The order declaring Mr Kay a vexatious litigant contained a further order, pursuant to s 21 of the Supreme Court Act 1986, that Mr Kay must not, without leave of a judge of the Supreme Court, continue or commence any legal proceedings in the Supreme Court, the County Court, the Magistrates’ Court or any Victorian Tribunal. Section 21(4) of the Act provides that such leave must not be given unless the Court is satisfied that the proceedings are not or will not be an abuse of the process of the court or tribunal in question.
Section 21(5) of the Act provides that the Court may at any time vary, set aside or revoke an order declaring a person a vexatious litigant “if it considers it proper to do so”. In Kay v Attorney-General[3] Chernov JA observed that s 21(5):
“ … is confined in its operation to cases where there has been a change in the relevant circumstances since the making of the original order such as to make it appropriate that the order be varied, set aside or revoked.”[4]
[3](2000) 2 VR 436.
[4]At 444 [23], with which the other members of the Court, Ormiston and Batt JJA, agreed.
Chernov JA went on[5] to refer to and agree with the observations of Crockett J in Bienvenu v Attorney-General[6] to the effect that a challenge to the validity of the order declaring the applicant a vexatious litigant was to be made by way of appeal and not by invoking the Court’s jurisdiction to set it aside or revoke it.
[5]At 444-445 [24].
[6][1982] VR 563 at 564.
Since the order was made in 1999 Mr Kay has brought four applications to set aside or revoke the order but each has been refused. Hence he continues to be a declared vexatious litigant. The last such refusal was as recent as 1 September 2005 when Byrne J dismissed an application filed on 4 May 2005[7].
[7]Attorney-General v Kay [2005] VSC 349.

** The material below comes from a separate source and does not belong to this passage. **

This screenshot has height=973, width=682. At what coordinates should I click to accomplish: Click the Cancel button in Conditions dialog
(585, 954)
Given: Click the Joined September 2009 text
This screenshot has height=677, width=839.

Mr Kay has also sought leave to commence proceedings to set aside an intervention order made against him by the Magistrates’ Court at the instance of his former wife, Heather J McIntosh. The initial intervention order was made on 5 May 1994. The order was extended until further order on 5 May 1995. As Byrne J recorded in his judgment on 1 September 2005, Mr Kay has maintained that these intervention orders ought not have been made, that they were based on perjured evidence and have for some 11 years denied him the right to see his three children. Byrne J noted that his three children are now aged about 24, 22 and 19 years.
On 10 December 2003 Habersberger J gave Mr Kay leave pursuant to s 21(4) to apply to the Magistrates’ Court of Victoria to vary or revoke the intervention order made on 5 May 1995 on the ground that over eight years had elapsed since the making of the order. He further ordered that:
·any such application contain a full statement of the facts and circumstances on which Mr Kay seeks to rely.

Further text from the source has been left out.